A população de uma única espécie de coral da ilha principal do Refúgio de Vida Silvestre (REVIS) do Arquipélago de Alcatrazes, no litoral sul de São Paulo, retém cerca de 20 toneladas de carbono por ano. Esse volume é equivalente ao emitido pela queima de 324 mil litros de gasolina. Os resultados são de um estudo publicado na revista Marine Environmental Research por pesquisadores do Instituto do Mar da Universidade Federal de São Paulo (IMar-Unifesp), em Santos.
Os autores analisaram exemplares de coral-cérebro (Mussismilia hispida), cujo esqueleto é composto basicamente de carbonato de cálcio (CaCO3). Através de imagens de tomografia computadorizada, calcularam a taxa de crescimento anual das colônias, estimando uma produção de 170 toneladas de CaCO3 por ano.
O carbonato de cálcio, composto por cálcio, oxigênio e carbono, é um elemento chave na luta contra o efeito estufa, já que o carbono, na forma de gás carbônico (CO2), contribui para o aquecimento global quando liberado na atmosfera devido à queima de combustíveis fósseis.
“Queríamos entender o crescimento do coral-cérebro, e devido à dificuldade em medir cortes do esqueleto, usamos tomografias computadorizadas, que revelam as bandas de crescimento anual. Com dados acumulados entre 2018 e 2023, conseguimos estimar a produção de carbonato de cálcio e, portanto, a quantidade de carbono que esses corais armazenam anualmente”, explica Luiz de Souza Oliveira, primeiro autor do trabalho.

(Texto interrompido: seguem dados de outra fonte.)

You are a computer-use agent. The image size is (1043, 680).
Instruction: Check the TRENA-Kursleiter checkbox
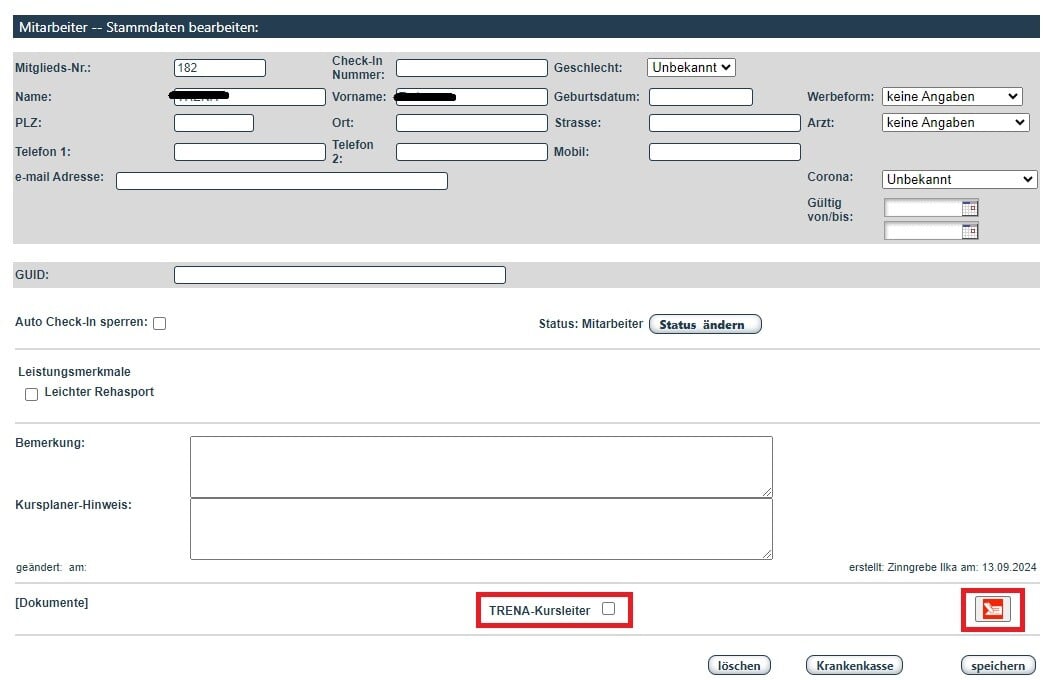tap(608, 609)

Para determinar a produção total de carbonato de cálcio das colônias no arquipélago, foi necessário conhecer a área ocupada pela espécie no fundo marinho. A coautora Mônica Andrade da Silva, que já havia realizado esse levantamento utilizando técnicas de mapeamento sonográfico como parte de seu mestrado, contribuiu significativamente para o estudo.
“A taxa de crescimento dos corais foi surpreendentemente alta, semelhante à dos corais em regiões tropicais. Isso é inesperado, uma vez que corais subtropicais são considerados marginais em suas condições ótimas e, assim, esperava-se um crescimento inferior”, ressalta Guilherme Henrique Pereira Filho, coordenador do LABECMar.
Recifes de coral tropicais, como os de Abrolhos e Fernando de Noronha, possuem taxas de produção de carbonato de cálcio que se igualam às encontradas em Alcatrazes. No entanto, ainda não se compreende por que os corais de Alcatrazes não formam recifes ao redor das ilhas. Uma hipótese sugere que corais tenham chegado à região há cerca de 2 mil a 3 mil anos, não permitindo a formação de estruturas maiores. Outra possibilidade é a elevada incidência de tempestades, que destroem colônias marinhas periodicamente, evitando o acúmulo de recifes.
Esse trabalho destaca como o sequestro de carbono é um importante serviço ecossistêmico do Refúgio da Vida Silvestre do Arquipélago de Alcatrazes, além da proteção de espécies com valor pesqueiro. O cálculo de carbono capturado em Alcatrazes é um passo inicial para entender o papel dos recifes de coral subtropicais no balanço global desse elemento.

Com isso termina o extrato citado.